Copy the listing below, switching every "Identify the location of" to "Find the position of" and leaving all else as it is.

— start of Listing —

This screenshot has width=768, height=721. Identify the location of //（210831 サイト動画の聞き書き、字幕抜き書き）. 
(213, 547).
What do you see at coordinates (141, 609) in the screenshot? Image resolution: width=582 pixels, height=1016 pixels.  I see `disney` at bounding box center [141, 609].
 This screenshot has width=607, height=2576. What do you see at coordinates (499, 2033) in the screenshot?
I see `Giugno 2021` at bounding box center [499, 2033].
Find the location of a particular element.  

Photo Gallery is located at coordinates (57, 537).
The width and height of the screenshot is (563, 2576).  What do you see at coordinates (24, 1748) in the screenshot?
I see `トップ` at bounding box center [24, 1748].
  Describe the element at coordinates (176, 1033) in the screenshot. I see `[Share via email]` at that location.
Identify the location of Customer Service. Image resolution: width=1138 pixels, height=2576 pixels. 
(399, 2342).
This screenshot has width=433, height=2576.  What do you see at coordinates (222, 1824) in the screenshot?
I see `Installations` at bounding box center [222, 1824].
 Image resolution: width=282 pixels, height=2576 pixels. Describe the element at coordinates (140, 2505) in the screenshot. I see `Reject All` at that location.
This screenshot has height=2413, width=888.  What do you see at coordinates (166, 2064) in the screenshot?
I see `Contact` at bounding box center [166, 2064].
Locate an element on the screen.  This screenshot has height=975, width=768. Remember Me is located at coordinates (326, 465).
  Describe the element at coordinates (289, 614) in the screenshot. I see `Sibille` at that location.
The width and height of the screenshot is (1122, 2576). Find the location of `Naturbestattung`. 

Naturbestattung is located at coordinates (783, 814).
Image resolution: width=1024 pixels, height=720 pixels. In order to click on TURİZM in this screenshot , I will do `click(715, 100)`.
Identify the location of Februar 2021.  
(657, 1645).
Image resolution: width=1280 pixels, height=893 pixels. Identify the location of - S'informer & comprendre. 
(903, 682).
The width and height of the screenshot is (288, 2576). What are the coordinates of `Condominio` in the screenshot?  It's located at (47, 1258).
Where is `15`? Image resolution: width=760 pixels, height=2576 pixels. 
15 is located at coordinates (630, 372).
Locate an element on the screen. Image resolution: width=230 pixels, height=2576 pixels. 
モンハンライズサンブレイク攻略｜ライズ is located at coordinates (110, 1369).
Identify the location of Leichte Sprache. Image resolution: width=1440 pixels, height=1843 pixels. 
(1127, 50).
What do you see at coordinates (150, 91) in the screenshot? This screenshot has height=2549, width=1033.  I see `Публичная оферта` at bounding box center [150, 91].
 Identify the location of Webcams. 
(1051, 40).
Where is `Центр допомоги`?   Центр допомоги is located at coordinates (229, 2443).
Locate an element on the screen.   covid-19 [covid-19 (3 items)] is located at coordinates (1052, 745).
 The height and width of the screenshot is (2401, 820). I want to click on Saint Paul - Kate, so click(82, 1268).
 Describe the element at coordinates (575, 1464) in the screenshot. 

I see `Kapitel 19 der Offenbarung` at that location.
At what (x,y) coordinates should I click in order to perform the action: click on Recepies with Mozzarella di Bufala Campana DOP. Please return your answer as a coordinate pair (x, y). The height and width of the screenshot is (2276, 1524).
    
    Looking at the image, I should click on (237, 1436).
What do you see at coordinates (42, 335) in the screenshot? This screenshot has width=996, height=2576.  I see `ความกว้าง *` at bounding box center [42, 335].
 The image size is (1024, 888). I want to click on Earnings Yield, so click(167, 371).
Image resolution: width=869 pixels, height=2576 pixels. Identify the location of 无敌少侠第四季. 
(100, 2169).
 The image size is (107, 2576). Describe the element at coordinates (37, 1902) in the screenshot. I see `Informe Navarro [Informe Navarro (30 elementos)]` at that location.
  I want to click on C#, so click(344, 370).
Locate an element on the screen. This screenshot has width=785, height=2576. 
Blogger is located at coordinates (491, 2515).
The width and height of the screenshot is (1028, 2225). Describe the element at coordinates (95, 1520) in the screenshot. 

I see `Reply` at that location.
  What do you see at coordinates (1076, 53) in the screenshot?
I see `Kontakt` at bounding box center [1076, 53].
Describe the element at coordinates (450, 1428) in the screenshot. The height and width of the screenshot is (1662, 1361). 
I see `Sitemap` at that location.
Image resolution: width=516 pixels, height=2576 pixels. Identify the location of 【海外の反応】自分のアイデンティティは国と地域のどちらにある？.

— end of Listing —

Solution to this exercise:
This screenshot has width=768, height=721. Find the position of //（210831 サイト動画の聞き書き、字幕抜き書き）. 
(213, 547).
What do you see at coordinates (141, 609) in the screenshot? Image resolution: width=582 pixels, height=1016 pixels.  I see `disney` at bounding box center [141, 609].
 This screenshot has width=607, height=2576. What do you see at coordinates (499, 2033) in the screenshot?
I see `Giugno 2021` at bounding box center [499, 2033].
Find the location of a particular element.  

Photo Gallery is located at coordinates (57, 537).
The width and height of the screenshot is (563, 2576).  What do you see at coordinates (24, 1748) in the screenshot?
I see `トップ` at bounding box center [24, 1748].
  Describe the element at coordinates (176, 1033) in the screenshot. I see `[Share via email]` at that location.
Find the position of Customer Service. Image resolution: width=1138 pixels, height=2576 pixels. 
(399, 2342).
This screenshot has width=433, height=2576.  What do you see at coordinates (222, 1824) in the screenshot?
I see `Installations` at bounding box center [222, 1824].
 Image resolution: width=282 pixels, height=2576 pixels. Describe the element at coordinates (140, 2505) in the screenshot. I see `Reject All` at that location.
This screenshot has height=2413, width=888.  What do you see at coordinates (166, 2064) in the screenshot?
I see `Contact` at bounding box center [166, 2064].
Locate an element on the screen.  This screenshot has height=975, width=768. Remember Me is located at coordinates (326, 465).
  Describe the element at coordinates (289, 614) in the screenshot. I see `Sibille` at that location.
The width and height of the screenshot is (1122, 2576). Find the location of `Naturbestattung`. 

Naturbestattung is located at coordinates (783, 814).
Image resolution: width=1024 pixels, height=720 pixels. In order to click on TURİZM in this screenshot , I will do `click(715, 100)`.
Find the position of Februar 2021.  
(657, 1645).
Image resolution: width=1280 pixels, height=893 pixels. Find the position of - S'informer & comprendre. 
(903, 682).
The width and height of the screenshot is (288, 2576). What are the coordinates of `Condominio` in the screenshot?  It's located at (47, 1258).
Where is `15`? Image resolution: width=760 pixels, height=2576 pixels. 
15 is located at coordinates (630, 372).
Locate an element on the screen. Image resolution: width=230 pixels, height=2576 pixels. 
モンハンライズサンブレイク攻略｜ライズ is located at coordinates (110, 1369).
Find the position of Leichte Sprache. Image resolution: width=1440 pixels, height=1843 pixels. 
(1127, 50).
What do you see at coordinates (150, 91) in the screenshot? This screenshot has height=2549, width=1033.  I see `Публичная оферта` at bounding box center [150, 91].
 Find the position of Webcams. 
(1051, 40).
Where is `Центр допомоги`?   Центр допомоги is located at coordinates (229, 2443).
Locate an element on the screen.   covid-19 [covid-19 (3 items)] is located at coordinates (1052, 745).
 The height and width of the screenshot is (2401, 820). I want to click on Saint Paul - Kate, so click(82, 1268).
 Describe the element at coordinates (575, 1464) in the screenshot. 

I see `Kapitel 19 der Offenbarung` at that location.
At what (x,y) coordinates should I click in order to perform the action: click on Recepies with Mozzarella di Bufala Campana DOP. Please return your answer as a coordinate pair (x, y). The height and width of the screenshot is (2276, 1524).
    
    Looking at the image, I should click on (237, 1436).
What do you see at coordinates (42, 335) in the screenshot? This screenshot has width=996, height=2576.  I see `ความกว้าง *` at bounding box center [42, 335].
 The image size is (1024, 888). I want to click on Earnings Yield, so click(167, 371).
Image resolution: width=869 pixels, height=2576 pixels. Find the position of 无敌少侠第四季. 
(100, 2169).
 The image size is (107, 2576). Describe the element at coordinates (37, 1902) in the screenshot. I see `Informe Navarro [Informe Navarro (30 elementos)]` at that location.
  I want to click on C#, so click(344, 370).
Locate an element on the screen. This screenshot has width=785, height=2576. 
Blogger is located at coordinates (491, 2515).
The width and height of the screenshot is (1028, 2225). Describe the element at coordinates (95, 1520) in the screenshot. 

I see `Reply` at that location.
  What do you see at coordinates (1076, 53) in the screenshot?
I see `Kontakt` at bounding box center [1076, 53].
Describe the element at coordinates (450, 1428) in the screenshot. The height and width of the screenshot is (1662, 1361). 
I see `Sitemap` at that location.
Image resolution: width=516 pixels, height=2576 pixels. Find the position of 【海外の反応】自分のアイデンティティは国と地域のどちらにある？.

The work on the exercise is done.